▸ What you have to do
Print the lines that run from the line with "reviews from United" to the line with "Task: Click the plugin list scrollbar thumb", keeping both end lines, exactly as they appear in the entries below, and nothing else.
====== Extracted data ======
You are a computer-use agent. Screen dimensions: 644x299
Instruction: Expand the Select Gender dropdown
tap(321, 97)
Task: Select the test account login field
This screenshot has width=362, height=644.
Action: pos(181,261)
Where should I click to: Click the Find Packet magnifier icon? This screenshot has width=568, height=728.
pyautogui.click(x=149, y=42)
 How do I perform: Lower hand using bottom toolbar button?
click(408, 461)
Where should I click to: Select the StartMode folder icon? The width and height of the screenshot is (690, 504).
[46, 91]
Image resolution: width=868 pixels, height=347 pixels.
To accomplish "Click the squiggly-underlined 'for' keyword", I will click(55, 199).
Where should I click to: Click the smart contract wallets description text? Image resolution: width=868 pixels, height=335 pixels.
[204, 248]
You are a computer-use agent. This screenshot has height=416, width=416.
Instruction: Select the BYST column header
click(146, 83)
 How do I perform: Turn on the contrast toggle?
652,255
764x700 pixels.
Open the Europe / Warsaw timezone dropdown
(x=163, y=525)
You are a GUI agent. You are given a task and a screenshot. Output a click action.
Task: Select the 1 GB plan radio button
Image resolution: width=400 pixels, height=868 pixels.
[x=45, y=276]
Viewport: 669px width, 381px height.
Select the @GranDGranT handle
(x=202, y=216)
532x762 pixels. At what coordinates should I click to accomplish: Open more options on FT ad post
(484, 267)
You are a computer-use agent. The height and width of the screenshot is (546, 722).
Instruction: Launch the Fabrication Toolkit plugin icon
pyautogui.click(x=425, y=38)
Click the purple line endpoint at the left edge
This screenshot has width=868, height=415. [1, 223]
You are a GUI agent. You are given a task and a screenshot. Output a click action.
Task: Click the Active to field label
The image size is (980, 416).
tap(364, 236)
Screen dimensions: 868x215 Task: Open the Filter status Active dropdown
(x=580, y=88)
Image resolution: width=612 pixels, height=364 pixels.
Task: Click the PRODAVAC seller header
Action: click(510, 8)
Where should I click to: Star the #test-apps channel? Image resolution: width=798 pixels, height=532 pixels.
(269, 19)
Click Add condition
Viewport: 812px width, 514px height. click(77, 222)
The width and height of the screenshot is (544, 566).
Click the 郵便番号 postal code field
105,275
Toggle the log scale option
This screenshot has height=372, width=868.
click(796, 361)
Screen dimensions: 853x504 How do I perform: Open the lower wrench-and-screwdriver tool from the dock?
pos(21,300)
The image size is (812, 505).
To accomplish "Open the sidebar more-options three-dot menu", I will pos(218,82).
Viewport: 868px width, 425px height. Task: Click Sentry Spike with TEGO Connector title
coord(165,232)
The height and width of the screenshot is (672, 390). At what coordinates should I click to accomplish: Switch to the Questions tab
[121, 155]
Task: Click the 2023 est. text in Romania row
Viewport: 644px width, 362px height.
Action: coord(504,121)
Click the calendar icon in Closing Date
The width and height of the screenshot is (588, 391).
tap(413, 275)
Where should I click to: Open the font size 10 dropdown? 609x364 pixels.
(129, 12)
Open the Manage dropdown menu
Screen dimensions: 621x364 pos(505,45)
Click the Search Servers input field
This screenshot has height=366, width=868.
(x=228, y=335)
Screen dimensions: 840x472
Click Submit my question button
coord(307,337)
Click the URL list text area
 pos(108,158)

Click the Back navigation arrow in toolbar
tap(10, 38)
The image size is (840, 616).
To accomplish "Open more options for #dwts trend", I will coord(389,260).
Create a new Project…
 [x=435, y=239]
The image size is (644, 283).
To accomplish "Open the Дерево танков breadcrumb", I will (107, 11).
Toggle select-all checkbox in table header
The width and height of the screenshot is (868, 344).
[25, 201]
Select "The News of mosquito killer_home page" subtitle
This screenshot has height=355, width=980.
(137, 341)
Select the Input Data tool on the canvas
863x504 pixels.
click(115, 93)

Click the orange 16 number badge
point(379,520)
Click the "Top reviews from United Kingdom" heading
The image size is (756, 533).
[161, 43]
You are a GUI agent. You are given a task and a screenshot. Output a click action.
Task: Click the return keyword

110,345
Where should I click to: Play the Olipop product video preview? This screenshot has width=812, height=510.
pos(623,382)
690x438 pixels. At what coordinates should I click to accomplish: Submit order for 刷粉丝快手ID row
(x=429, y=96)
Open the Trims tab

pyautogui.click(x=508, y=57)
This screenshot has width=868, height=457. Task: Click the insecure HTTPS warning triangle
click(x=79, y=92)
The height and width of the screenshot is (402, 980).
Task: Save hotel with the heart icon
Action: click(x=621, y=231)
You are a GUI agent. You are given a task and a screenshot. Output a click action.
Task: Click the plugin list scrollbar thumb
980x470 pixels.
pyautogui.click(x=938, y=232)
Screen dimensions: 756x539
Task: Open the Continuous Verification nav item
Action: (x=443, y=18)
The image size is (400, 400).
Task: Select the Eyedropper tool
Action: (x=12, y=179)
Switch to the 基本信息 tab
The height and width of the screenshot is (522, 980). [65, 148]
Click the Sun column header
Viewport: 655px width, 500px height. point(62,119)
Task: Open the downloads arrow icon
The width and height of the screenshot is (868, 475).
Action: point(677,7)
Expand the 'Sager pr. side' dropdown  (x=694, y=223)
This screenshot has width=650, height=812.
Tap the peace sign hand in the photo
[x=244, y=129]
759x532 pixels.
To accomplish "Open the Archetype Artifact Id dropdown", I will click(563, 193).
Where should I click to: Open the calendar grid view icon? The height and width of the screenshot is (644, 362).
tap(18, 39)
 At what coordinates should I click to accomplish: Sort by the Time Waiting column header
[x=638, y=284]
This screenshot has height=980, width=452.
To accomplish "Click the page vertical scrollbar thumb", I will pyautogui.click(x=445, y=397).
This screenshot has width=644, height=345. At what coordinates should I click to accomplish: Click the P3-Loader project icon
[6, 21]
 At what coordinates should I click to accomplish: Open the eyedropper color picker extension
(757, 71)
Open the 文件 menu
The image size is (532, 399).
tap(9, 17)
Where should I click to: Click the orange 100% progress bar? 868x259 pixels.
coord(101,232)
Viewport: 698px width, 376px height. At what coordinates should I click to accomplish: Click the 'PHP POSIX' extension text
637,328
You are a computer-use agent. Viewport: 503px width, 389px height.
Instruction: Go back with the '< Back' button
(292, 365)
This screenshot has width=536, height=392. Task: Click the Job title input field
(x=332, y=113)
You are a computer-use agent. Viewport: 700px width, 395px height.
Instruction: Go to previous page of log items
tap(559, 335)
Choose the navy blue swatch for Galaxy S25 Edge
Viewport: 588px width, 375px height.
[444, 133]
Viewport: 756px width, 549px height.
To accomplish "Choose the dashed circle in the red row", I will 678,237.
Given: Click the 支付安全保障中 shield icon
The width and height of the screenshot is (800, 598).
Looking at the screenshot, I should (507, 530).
======
▸ Solution to the problem
Click the "Top reviews from United Kingdom" heading
The image size is (756, 533).
[161, 43]
You are a GUI agent. You are given a task and a screenshot. Output a click action.
Task: Click the return keyword

110,345
Where should I click to: Play the Olipop product video preview? This screenshot has width=812, height=510.
pos(623,382)
690x438 pixels. At what coordinates should I click to accomplish: Submit order for 刷粉丝快手ID row
(x=429, y=96)
Open the Trims tab

pyautogui.click(x=508, y=57)
This screenshot has width=868, height=457. Task: Click the insecure HTTPS warning triangle
click(x=79, y=92)
The height and width of the screenshot is (402, 980).
Task: Save hotel with the heart icon
Action: click(x=621, y=231)
You are a GUI agent. You are given a task and a screenshot. Output a click action.
Task: Click the plugin list scrollbar thumb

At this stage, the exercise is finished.